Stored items
╔══

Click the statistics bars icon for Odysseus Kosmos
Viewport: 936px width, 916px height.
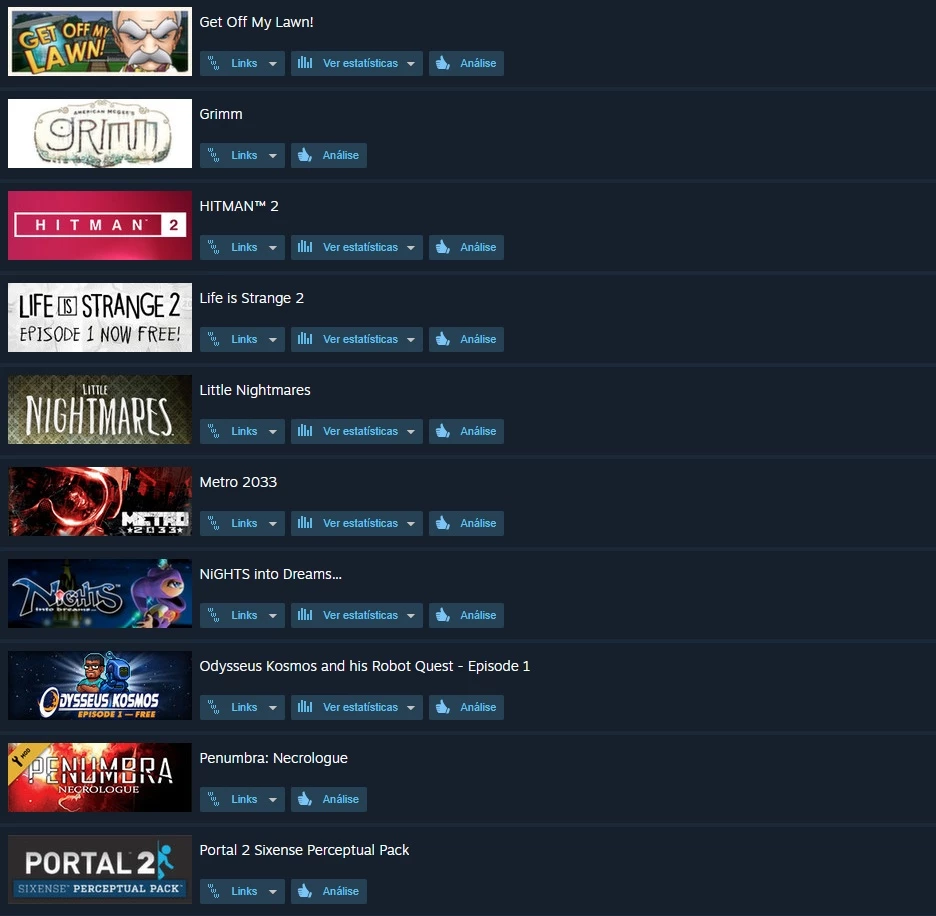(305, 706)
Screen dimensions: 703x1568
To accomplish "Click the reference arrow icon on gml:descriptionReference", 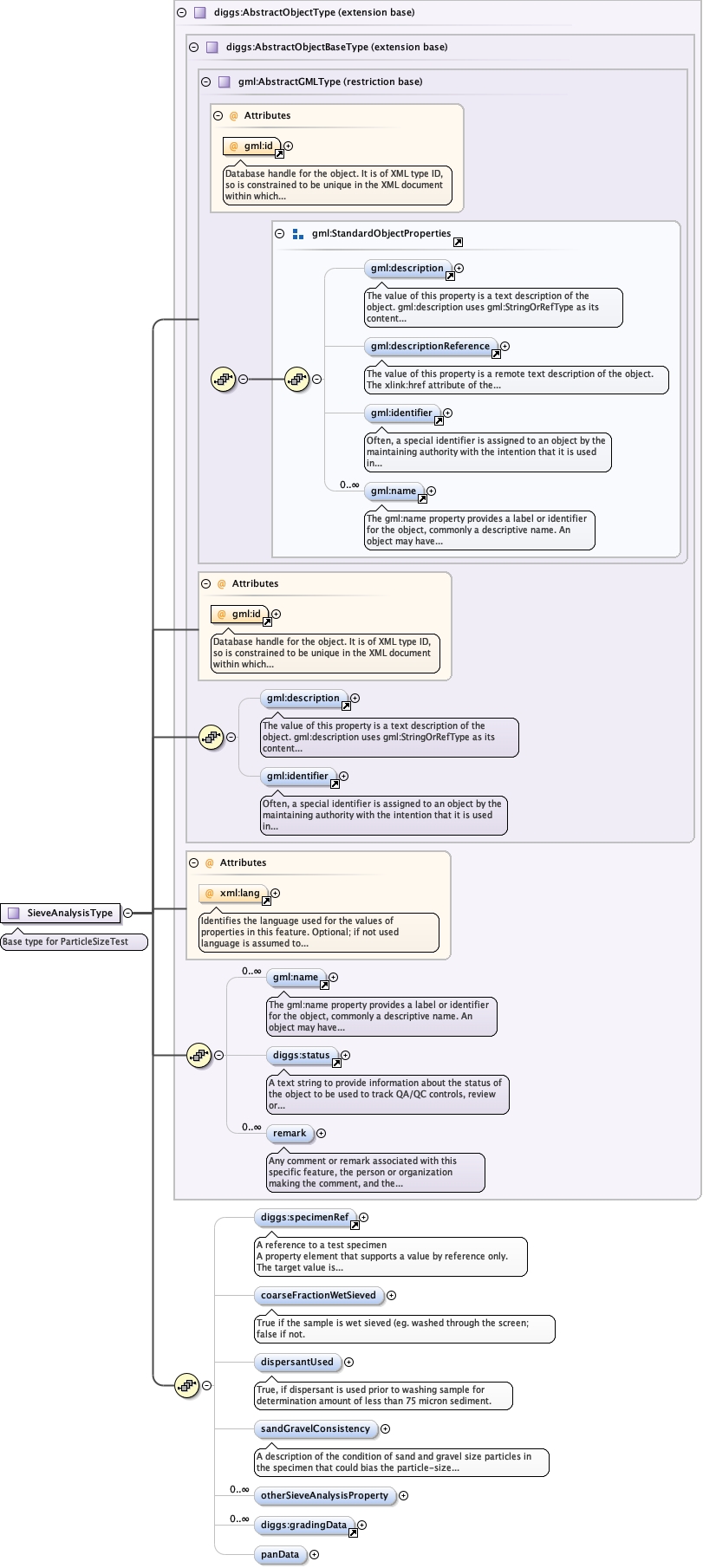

╚══

__TASK OBJECTIVE__.
With the pictures left out, give again exactly the lines from the one with "Viewport: 936px width, 916px height." through the end of the data, both included.

__WRITTEN SOLUTION__.
Viewport: 936px width, 916px height.
(305, 706)
Screen dimensions: 703x1568
To accomplish "Click the reference arrow icon on gml:descriptionReference", 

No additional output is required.